Wherever the string "bubble" shows up in the data below, copy the whole line.
Records for the exercise START
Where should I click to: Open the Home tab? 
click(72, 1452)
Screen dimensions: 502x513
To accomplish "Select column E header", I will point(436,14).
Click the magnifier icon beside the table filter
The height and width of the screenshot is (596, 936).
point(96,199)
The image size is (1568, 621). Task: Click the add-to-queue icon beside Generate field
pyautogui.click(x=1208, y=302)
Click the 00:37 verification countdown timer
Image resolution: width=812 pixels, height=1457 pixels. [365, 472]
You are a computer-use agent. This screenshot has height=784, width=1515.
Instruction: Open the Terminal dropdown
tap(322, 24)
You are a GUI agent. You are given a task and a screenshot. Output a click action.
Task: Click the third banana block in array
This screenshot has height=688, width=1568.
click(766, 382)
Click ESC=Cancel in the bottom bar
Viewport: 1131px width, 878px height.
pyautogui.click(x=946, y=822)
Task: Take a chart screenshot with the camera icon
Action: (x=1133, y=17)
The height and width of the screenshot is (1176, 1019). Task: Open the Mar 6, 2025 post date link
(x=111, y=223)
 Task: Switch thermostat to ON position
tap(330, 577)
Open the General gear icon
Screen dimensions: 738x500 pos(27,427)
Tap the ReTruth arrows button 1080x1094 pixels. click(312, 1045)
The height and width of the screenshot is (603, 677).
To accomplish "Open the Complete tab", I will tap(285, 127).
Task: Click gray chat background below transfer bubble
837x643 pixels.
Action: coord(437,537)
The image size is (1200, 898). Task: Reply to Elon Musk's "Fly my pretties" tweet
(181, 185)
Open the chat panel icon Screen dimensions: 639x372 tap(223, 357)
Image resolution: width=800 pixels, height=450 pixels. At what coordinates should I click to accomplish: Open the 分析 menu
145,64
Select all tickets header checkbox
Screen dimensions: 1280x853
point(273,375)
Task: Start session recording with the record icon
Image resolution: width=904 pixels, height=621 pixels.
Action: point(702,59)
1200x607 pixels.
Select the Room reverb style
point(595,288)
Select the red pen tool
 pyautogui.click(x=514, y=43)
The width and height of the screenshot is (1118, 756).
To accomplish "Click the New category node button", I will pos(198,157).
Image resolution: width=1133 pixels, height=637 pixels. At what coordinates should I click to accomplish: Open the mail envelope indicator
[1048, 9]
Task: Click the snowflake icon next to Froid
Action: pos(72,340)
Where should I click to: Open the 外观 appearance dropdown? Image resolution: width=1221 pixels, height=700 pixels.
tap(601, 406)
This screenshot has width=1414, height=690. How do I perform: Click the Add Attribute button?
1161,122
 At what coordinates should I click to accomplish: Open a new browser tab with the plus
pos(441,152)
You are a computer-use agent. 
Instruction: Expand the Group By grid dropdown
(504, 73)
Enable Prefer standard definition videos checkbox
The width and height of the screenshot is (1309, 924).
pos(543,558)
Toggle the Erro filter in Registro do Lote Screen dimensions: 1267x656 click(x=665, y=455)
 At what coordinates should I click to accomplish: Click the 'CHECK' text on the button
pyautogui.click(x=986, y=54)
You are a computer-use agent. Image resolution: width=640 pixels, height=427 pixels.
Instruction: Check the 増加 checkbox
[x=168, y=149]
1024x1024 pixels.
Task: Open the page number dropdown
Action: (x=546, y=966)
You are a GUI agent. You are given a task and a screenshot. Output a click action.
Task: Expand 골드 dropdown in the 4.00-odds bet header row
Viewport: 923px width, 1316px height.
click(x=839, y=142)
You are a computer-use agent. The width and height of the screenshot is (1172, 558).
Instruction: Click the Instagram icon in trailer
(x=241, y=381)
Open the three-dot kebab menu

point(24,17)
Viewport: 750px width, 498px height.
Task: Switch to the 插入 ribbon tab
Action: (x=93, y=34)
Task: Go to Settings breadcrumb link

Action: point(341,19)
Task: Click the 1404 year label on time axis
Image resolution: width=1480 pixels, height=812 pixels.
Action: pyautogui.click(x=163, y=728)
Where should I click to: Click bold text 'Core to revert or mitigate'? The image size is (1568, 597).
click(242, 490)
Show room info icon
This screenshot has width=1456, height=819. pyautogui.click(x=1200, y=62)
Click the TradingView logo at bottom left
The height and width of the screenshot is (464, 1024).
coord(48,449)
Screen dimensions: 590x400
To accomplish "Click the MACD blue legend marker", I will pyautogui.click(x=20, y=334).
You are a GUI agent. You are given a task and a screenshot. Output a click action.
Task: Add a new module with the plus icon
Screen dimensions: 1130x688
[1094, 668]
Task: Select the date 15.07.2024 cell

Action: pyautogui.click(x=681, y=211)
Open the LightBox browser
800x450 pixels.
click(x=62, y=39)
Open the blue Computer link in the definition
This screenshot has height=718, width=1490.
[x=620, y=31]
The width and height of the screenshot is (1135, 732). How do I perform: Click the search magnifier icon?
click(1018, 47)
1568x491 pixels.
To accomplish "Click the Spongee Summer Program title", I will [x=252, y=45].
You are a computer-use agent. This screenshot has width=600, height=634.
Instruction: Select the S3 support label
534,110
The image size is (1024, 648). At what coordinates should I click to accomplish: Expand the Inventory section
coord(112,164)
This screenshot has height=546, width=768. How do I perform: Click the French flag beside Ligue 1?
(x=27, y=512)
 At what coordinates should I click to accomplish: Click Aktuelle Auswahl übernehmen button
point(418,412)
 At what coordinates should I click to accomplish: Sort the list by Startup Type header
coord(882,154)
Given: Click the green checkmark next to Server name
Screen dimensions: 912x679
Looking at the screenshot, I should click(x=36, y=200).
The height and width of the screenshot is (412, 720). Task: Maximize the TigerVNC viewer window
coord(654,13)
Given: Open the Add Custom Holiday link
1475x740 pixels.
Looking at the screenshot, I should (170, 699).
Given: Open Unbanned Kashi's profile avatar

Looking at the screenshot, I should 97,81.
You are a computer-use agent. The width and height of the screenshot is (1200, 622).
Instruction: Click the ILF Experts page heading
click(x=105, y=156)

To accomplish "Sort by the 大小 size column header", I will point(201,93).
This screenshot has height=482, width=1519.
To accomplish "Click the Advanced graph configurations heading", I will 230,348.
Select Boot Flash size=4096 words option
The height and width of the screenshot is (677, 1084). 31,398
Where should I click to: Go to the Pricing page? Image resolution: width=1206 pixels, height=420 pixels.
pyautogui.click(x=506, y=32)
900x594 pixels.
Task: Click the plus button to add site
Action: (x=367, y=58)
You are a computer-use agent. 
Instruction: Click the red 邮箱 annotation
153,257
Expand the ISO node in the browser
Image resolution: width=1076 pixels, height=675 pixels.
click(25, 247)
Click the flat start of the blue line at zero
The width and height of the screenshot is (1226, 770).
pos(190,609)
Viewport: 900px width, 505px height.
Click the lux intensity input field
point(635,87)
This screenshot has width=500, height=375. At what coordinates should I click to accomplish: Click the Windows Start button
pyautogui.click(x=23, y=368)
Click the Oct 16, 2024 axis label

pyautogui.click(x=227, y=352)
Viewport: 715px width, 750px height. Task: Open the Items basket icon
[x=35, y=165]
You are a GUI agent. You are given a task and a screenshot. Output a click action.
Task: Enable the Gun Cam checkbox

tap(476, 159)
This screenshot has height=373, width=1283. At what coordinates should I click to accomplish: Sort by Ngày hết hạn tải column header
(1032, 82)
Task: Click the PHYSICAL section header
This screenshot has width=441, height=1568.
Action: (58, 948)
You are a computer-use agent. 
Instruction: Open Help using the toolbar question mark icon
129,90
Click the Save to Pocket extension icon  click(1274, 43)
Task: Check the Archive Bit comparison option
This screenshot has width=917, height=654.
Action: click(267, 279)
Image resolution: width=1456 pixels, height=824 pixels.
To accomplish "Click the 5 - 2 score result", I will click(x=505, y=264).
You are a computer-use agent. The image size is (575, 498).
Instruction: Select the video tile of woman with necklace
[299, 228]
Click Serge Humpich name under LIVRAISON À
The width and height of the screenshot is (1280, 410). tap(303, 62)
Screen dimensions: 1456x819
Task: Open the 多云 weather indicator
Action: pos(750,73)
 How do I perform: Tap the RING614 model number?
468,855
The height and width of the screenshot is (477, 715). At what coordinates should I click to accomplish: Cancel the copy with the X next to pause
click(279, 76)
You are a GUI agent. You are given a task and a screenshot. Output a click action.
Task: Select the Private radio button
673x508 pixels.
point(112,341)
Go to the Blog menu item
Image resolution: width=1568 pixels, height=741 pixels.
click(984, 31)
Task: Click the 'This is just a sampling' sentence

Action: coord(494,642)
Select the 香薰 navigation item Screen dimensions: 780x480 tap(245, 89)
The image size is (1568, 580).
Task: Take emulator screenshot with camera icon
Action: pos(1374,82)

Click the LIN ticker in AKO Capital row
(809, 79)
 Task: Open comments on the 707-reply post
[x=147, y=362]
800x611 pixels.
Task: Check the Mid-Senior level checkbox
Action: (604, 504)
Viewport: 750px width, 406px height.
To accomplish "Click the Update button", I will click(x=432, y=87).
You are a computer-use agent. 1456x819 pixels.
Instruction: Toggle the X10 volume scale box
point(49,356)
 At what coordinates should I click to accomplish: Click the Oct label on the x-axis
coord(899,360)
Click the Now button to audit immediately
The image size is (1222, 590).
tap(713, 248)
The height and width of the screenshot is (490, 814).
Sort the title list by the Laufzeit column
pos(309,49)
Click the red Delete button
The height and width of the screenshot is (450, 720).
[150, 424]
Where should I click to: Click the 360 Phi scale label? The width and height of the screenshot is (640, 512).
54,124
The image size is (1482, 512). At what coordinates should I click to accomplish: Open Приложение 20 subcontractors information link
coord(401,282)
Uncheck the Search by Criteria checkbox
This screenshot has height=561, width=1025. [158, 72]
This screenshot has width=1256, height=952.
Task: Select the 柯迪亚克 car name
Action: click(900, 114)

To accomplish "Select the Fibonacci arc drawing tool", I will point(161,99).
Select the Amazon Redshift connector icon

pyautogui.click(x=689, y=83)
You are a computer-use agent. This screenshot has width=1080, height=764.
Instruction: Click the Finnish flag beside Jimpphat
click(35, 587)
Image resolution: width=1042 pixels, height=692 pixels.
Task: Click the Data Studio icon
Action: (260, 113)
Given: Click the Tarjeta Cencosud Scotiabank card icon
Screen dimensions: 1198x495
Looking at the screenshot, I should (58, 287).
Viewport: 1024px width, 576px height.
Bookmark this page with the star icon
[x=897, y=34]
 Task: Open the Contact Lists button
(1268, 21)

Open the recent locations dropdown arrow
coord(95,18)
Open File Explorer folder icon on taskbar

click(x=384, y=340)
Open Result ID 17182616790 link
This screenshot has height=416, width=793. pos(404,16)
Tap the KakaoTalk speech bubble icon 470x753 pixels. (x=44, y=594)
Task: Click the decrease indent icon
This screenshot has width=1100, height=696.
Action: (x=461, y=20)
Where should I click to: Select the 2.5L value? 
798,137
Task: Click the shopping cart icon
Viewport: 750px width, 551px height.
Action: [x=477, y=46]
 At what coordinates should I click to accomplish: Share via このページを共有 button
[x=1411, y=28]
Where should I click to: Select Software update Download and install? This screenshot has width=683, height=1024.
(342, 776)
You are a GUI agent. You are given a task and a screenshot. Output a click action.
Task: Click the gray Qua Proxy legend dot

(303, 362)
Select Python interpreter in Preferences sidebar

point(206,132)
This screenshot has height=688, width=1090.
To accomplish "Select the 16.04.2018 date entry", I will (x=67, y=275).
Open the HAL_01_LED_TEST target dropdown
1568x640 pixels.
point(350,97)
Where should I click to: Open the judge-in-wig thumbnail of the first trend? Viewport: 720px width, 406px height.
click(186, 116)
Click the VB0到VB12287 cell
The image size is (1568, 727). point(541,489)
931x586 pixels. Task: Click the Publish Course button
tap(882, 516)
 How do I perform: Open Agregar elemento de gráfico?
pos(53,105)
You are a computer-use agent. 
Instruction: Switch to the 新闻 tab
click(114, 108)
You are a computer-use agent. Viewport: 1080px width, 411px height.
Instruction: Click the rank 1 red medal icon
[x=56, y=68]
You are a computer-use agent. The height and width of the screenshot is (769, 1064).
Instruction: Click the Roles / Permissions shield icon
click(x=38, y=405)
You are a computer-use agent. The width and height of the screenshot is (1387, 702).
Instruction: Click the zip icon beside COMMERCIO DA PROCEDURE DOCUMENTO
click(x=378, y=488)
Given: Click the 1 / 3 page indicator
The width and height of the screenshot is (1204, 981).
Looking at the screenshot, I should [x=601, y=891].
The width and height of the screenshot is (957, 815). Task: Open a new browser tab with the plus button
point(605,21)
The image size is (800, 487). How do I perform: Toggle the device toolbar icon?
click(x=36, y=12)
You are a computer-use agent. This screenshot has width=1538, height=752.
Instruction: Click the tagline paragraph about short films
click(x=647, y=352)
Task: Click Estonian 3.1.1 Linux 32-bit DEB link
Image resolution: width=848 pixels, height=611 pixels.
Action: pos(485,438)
Records for the exercise END
**Written answer**
Task: Click gray chat background below transfer bubble
Tap the KakaoTalk speech bubble icon 470x753 pixels. (x=44, y=594)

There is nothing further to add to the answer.